I think the first time I read about this concept of freedom through limits, it was framed as freedom through discipline by Maia Duerr. It resonated with me at the time in a profound way. I could recognize periods in my life where the idea had been true, but it was the first time I had seen it named.

My hope is that by bringing your attention to this idea, you may be motivated to acknowledge an area where you could free yourself by limiting yourself and that you will find the courage to do so.

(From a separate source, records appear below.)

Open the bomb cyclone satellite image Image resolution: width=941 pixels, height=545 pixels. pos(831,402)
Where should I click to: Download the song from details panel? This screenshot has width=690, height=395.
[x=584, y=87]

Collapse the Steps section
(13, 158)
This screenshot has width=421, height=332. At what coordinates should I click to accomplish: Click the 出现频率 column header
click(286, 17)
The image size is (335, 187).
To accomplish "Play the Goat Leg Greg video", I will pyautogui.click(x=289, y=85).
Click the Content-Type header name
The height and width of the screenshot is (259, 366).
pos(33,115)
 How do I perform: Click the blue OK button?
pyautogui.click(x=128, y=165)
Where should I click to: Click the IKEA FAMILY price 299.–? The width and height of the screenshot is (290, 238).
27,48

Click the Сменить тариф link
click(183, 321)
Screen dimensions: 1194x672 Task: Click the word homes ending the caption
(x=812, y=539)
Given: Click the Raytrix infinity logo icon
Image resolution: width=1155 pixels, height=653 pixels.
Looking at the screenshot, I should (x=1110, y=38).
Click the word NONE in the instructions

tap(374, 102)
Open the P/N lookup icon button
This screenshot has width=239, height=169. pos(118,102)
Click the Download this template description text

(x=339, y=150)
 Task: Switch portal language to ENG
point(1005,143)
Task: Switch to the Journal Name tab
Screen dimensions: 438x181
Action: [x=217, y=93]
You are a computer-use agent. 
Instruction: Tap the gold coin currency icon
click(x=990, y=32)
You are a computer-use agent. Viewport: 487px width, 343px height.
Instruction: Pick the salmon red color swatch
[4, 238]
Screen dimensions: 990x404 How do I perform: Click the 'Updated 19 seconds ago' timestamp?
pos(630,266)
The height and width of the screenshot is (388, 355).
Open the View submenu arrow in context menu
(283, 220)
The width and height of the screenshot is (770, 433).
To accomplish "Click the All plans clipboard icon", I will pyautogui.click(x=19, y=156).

“The price of discipline is always less than the pain of regret.”
–Peter Clemons

2 Techniques for Calming a Busy Mind

My mind is busy! I am sure a lot of minds are. In general, I am glad to have an active interior life. There are times, though, that this blessing can be a curse. Often, throughout the years, I have wished I could turn off my brain. In the past, the closest I usually came to that was on my bike, which is still one of the best ways to release the “busyness” of my mind. Interestingly, doing so frequently opens the channel for my greatest creativity and introspection. I am grateful for this avenue to self-exploration and expression.

 

In the last year, I have added a consistent mindfulness practice to my morning routine and have been pleasantly surprised to discover how much it has come to mean to me. I even look forward to it, much like my anticipation of a bike ride.

 

It can still be challenging to calm my mind. Now, though, I am able to be more forgiving and accepting of myself and to acknowledge that my mind is busy trying to accomplish important things. I can recognize more quickly when I have followed a thought off on a trail. Then, I can gently acknowledge my mind’s activity and consciously return to my breath.

 

Two techniques tend to be helpful for keeping my focus on my breath and in the moment. I use both, depending on what most resonates with me at the time. The first is noticing the feeling of my inhalations and exhalations at the tip of my nose. The tangible sensation of my breath entering and exiting my nostrils can be effective for keeping my mind in the present. At other times, I picture myself enveloped in a golden ball of light. Besides keeping my focus on the present, this also feels uplifting and spiritual. Done well, I even feel the warmth of the light, which I interpret as an exchange between my Source Energy and the energy from the Universe, replenishing and renewing my internal well.

 

Over the year or so of consistent practice, I have noticed that I am happier, calmer and better able to manage stress. I am more easily able to return to a positive state. The renewal that I envision with the golden ball of light is real. I only have to open the channel to receive it, by consciously quieting the noise and activity that frequently occupy my attention, so that my awareness is sharpened to accept the gifts of the present moment.